Following someone else’s well-articulated thought-stream is a great way of redirecting or undamming your own.

Add to that the fact that Golden is not writing as an expert.  He’s writing as a gardener on a steep learning curve – my favourite kind of writing.

Then there’s the garden itself, which has been created in (from what appears to me from the hundreds of pics I’ve seen), a beautifully proportioned clearing in deciduous woodland in New Jersey, USA.  The quality of such a space is always going to be judged (mostly subconsciously) on the proportion of the lateral dimensions to the height of the trees, and while there’s probably no perfect equation in there, we know instinctively if a space is so small that it feels claustrophobic, or so large that it lacks any sense of intimacy or recognition of human scale.  The site of James’ garden seems to be just right.  

Then there’s the fact that deciduous woodland is novel and endlessly fascinating to we Aussies, given that we have nothing like it here.   

But that, despite the novelty value of the setting, leads me to the greatest benefit of this book to Australian gardeners – that being James’ experimentation with planting straight into the existing vegetation, having ascertained that any attempt to get rid of it and start with a clean slate would be futile.  This is a whole new way of thinking.  But as this experiment makes clear, breaking new ground in this direction is going to take a LOT of thinking, and while it may end up providing some very cost-effective and low-interventionist ways to go about making a garden, the pathway through to such simplicity isn’t going to be easy. 

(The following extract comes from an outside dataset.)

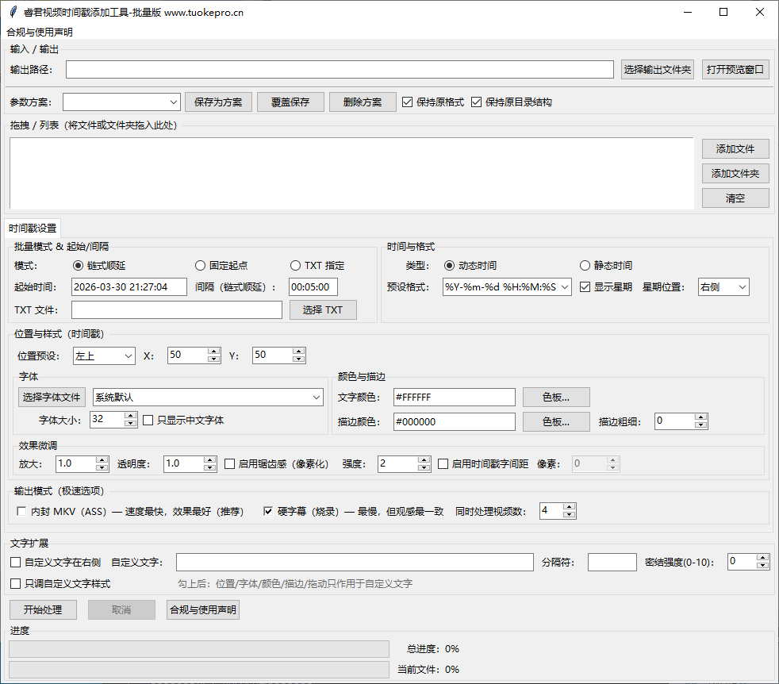Increase 同时处理视频数 concurrent video count

click(x=569, y=506)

In this approach there’s a similarity to the work of Kurt Wilkinson, in South Australia.  The setting and the situation couldn’t be more different, James Golden’s being permanently sodden, and Kurts being mostly dry, but both are playing with ideas of how to overlay a sense of visual organisation to a setting with a minimal amount of intervention and resource.

The only thing that Aussie readers might find slightly disconcerting is that James is clearly one of those characters who quickly finds the best information and the richest thinking in any area he’s interested in, but then uses the jargon of that world (in this case the jargon of naturalistic planting design) as if it’s universally agreed and widely familiar.  This can leave the reader feeling a bit like an outsider.  But I never felt like I couldn’t determine, from the context, his meaning.

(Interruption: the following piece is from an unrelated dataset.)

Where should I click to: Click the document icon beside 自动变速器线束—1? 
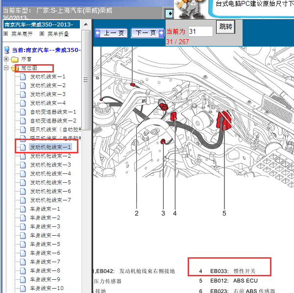(x=23, y=112)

While none of the specific planting information in this book may be directly relevant, given the climatic differences with anything here in Australia, there’s so much that can be extrapolated from it.  

And if you’re in any way stuck in a rut, it’ll help lever you out.

Then came Wild (Phaidon Press Limited 2022)

This is a book I’ve been waiting years for – an worldwide overview of naturalistic planting; where it started, where it’s at, and where it’s headed.

Rarely could you say about a book like this that it was both written by, and photographed by, the best people in the world for the task.  When it comes to the writing, you could go so far as to say that no one else but Noel Kingsbury could have tackled the job.  He has spent most of his career looking at, experimenting with, teasing out, thinking through and writing about naturalistic planting.  Noel was, for decades, Piet Oudolf’s ‘voice’ in written English, having authored many books with him.  And since the very first book of his that I ever acquired, in 1996, it has been clear that his and my brains work similarly, and the stuff he tells me is exactly the stuff I feel like I need to know – as if he’s writing in response to my direct questions.  Lightbulbs are forever coming on in my head.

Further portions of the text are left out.